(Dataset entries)
★ ★ ★ ★ ★
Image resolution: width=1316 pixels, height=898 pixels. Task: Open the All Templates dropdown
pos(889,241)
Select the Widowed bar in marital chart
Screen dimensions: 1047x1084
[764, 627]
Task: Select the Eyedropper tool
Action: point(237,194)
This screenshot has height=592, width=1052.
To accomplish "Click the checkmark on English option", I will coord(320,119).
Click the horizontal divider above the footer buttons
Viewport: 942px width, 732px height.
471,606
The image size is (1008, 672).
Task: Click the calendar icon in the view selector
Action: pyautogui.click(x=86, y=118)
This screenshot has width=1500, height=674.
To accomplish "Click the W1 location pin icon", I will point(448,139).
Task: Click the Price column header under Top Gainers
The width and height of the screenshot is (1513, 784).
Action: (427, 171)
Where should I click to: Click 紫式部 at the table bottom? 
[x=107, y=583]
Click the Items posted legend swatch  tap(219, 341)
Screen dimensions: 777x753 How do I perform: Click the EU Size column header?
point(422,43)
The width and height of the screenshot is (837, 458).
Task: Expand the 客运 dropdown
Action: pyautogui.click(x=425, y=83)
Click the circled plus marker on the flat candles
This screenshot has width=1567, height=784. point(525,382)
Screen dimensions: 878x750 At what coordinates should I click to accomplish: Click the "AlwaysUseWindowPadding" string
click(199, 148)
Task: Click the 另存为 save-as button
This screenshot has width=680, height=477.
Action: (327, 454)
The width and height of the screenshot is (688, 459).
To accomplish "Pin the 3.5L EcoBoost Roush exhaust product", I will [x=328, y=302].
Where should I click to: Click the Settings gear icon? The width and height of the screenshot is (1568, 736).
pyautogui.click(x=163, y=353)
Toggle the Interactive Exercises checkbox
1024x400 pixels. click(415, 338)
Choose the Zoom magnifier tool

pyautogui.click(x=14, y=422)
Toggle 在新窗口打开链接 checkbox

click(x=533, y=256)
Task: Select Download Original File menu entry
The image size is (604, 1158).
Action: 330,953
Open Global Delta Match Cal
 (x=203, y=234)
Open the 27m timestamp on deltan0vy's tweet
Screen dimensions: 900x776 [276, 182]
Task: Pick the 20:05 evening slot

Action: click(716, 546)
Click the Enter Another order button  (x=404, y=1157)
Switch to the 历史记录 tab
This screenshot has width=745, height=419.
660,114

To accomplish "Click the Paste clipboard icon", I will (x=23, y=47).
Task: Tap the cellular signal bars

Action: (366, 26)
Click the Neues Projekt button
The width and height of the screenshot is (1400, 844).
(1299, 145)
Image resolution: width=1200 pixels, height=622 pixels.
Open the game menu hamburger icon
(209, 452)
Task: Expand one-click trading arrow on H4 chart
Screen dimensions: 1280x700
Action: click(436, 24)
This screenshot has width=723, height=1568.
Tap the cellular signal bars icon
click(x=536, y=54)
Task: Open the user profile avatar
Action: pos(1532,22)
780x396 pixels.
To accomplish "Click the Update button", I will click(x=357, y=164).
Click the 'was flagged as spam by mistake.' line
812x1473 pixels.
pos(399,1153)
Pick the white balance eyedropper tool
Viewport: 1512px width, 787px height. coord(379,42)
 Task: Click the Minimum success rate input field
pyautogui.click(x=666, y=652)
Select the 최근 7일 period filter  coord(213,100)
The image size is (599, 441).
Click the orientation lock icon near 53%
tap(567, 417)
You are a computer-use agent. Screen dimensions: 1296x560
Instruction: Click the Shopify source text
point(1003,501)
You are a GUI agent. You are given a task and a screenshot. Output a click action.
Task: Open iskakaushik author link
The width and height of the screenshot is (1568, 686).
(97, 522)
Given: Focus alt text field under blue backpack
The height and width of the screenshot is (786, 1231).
★ ★ ★ ★ ★
> Work required
Restate the records from above exactly as they read.

> Solved exercise
Image resolution: width=1316 pixels, height=898 pixels. Task: Open the All Templates dropdown
pos(889,241)
Select the Widowed bar in marital chart
Screen dimensions: 1047x1084
[764, 627]
Task: Select the Eyedropper tool
Action: point(237,194)
This screenshot has height=592, width=1052.
To accomplish "Click the checkmark on English option", I will coord(320,119).
Click the horizontal divider above the footer buttons
Viewport: 942px width, 732px height.
471,606
The image size is (1008, 672).
Task: Click the calendar icon in the view selector
Action: pyautogui.click(x=86, y=118)
This screenshot has width=1500, height=674.
To accomplish "Click the W1 location pin icon", I will point(448,139).
Task: Click the Price column header under Top Gainers
The width and height of the screenshot is (1513, 784).
Action: (427, 171)
Where should I click to: Click 紫式部 at the table bottom? 
[x=107, y=583]
Click the Items posted legend swatch  tap(219, 341)
Screen dimensions: 777x753 How do I perform: Click the EU Size column header?
point(422,43)
The width and height of the screenshot is (837, 458).
Task: Expand the 客运 dropdown
Action: pyautogui.click(x=425, y=83)
Click the circled plus marker on the flat candles
This screenshot has width=1567, height=784. point(525,382)
Screen dimensions: 878x750 At what coordinates should I click to accomplish: Click the "AlwaysUseWindowPadding" string
click(199, 148)
Task: Click the 另存为 save-as button
This screenshot has width=680, height=477.
Action: (327, 454)
The width and height of the screenshot is (688, 459).
To accomplish "Pin the 3.5L EcoBoost Roush exhaust product", I will [x=328, y=302].
Where should I click to: Click the Settings gear icon? The width and height of the screenshot is (1568, 736).
pyautogui.click(x=163, y=353)
Toggle the Interactive Exercises checkbox
1024x400 pixels. click(415, 338)
Choose the Zoom magnifier tool

pyautogui.click(x=14, y=422)
Toggle 在新窗口打开链接 checkbox

click(x=533, y=256)
Task: Select Download Original File menu entry
The image size is (604, 1158).
Action: 330,953
Open Global Delta Match Cal
 (x=203, y=234)
Open the 27m timestamp on deltan0vy's tweet
Screen dimensions: 900x776 [276, 182]
Task: Pick the 20:05 evening slot

Action: click(716, 546)
Click the Enter Another order button  (x=404, y=1157)
Switch to the 历史记录 tab
This screenshot has width=745, height=419.
660,114

To accomplish "Click the Paste clipboard icon", I will (x=23, y=47).
Task: Tap the cellular signal bars

Action: (366, 26)
Click the Neues Projekt button
The width and height of the screenshot is (1400, 844).
(1299, 145)
Image resolution: width=1200 pixels, height=622 pixels.
Open the game menu hamburger icon
(209, 452)
Task: Expand one-click trading arrow on H4 chart
Screen dimensions: 1280x700
Action: click(436, 24)
This screenshot has width=723, height=1568.
Tap the cellular signal bars icon
click(x=536, y=54)
Task: Open the user profile avatar
Action: pos(1532,22)
780x396 pixels.
To accomplish "Click the Update button", I will click(x=357, y=164).
Click the 'was flagged as spam by mistake.' line
812x1473 pixels.
pos(399,1153)
Pick the white balance eyedropper tool
Viewport: 1512px width, 787px height. coord(379,42)
 Task: Click the Minimum success rate input field
pyautogui.click(x=666, y=652)
Select the 최근 7일 period filter  coord(213,100)
The image size is (599, 441).
Click the orientation lock icon near 53%
tap(567, 417)
You are a computer-use agent. Screen dimensions: 1296x560
Instruction: Click the Shopify source text
point(1003,501)
You are a GUI agent. You are given a task and a screenshot. Output a click action.
Task: Open iskakaushik author link
The width and height of the screenshot is (1568, 686).
(97, 522)
Given: Focus alt text field under blue backpack
The height and width of the screenshot is (786, 1231).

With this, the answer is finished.